Contemplative correspondence is a particular spiritual practice of writing first developed in a congregational setting as an invitation to members to reflect on the monthly worship themes. It has since been enjoyed in a wide variety of groups, communities and workplaces and also by individuals, all discovering a contemplative writing practice that equips them for paying attention to their own lives and connecting their experience to a wider view, to larger meaning and to others.
Rooted in the wisdom teachings of world religions, contemplative correspondence makes use of poetry, story, images, objects, history and science as food for thought and reflection on a particular word or theme. Participants’ writing is drawn to the surface by questions, prompts, and ellipses as they fill their own pages in a correspondence with their own soul or inner truth. When practiced in small groups, it also invites participants into rich conversations and new relationships with one another.

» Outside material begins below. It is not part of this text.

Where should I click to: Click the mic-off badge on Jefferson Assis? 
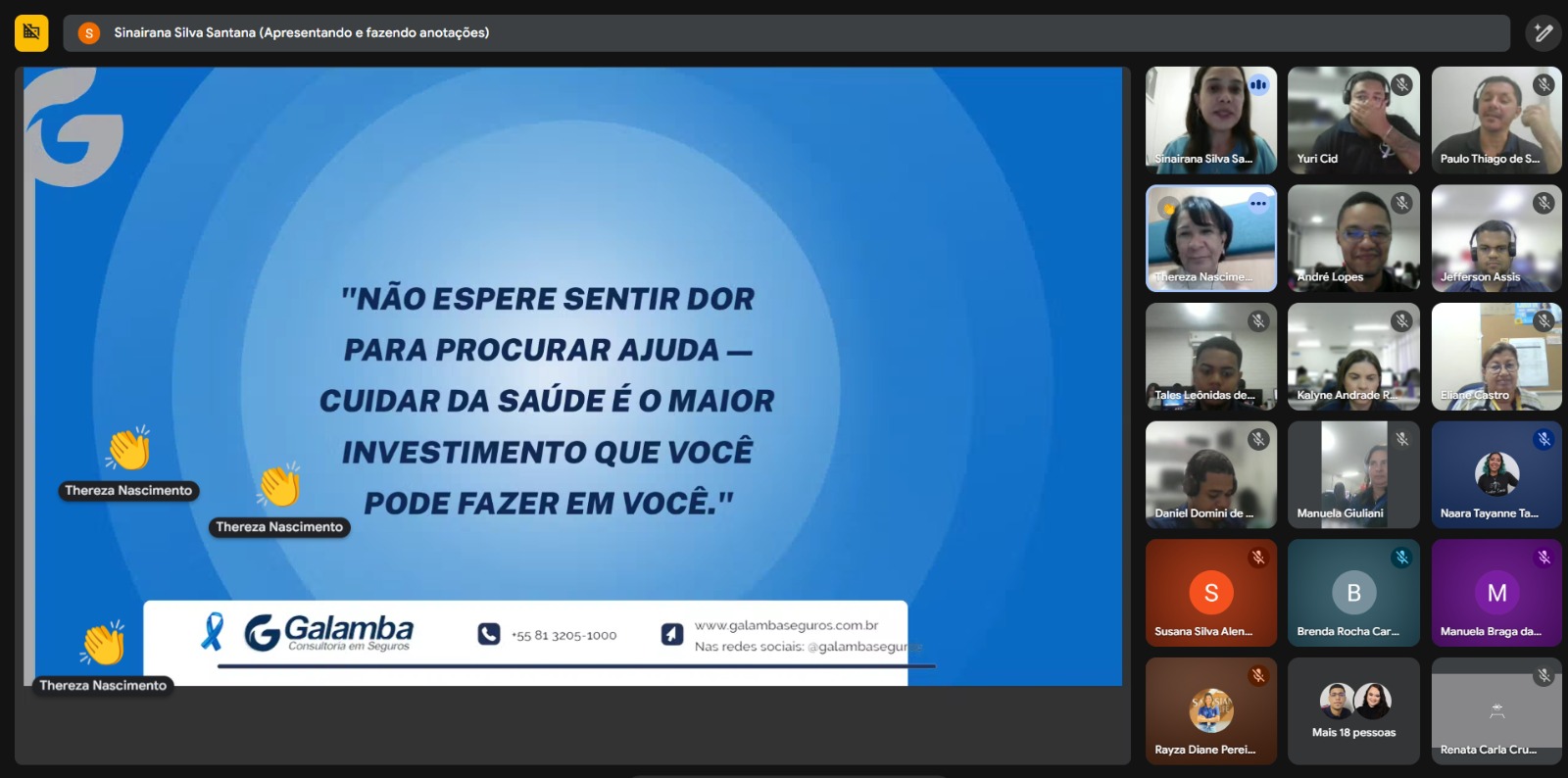pos(1544,203)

Karen Hering’s book, Writing to Wake the Soul describes the practice in detail and provides 60 reflections on 10 themes that can be used in this kind of writing, in groups or as individuals. As Karen explains in the book, the practice can be engaged by people of different faiths and world views:
Like prayer, this practice is doctrinally neutral. It claims no allegiance to a specific faith or even to a particular position on the theological spectrum, insisting only that life holds more than meets the eye and that spiritual practices can help connect us to that more. It can be used by the theist, agnostic, and atheist alike. Some say this kind of writing is the most basic work of creating meaning—a human effort of ordering the chaotic nature of our experience. Others say it’s a matter of opening oneself to revelation and to meaning already embedded in the world, whether it’s been placed there by nature and evolution, by a holy Creator, or by some combination of these working together. From any perspective, this spiritual practice of writing can be described as our creative participation in a universe still unfolding.
To discover the practice of contemplative correspondence, you can attend one of Karen’s guided writing sessions, pick up a copy of Writing to Wake the Soul, or try one of the writing prompts on-line.
As one participant said, “It helped me name what matters. It made me feel better. It helped me think clearly.”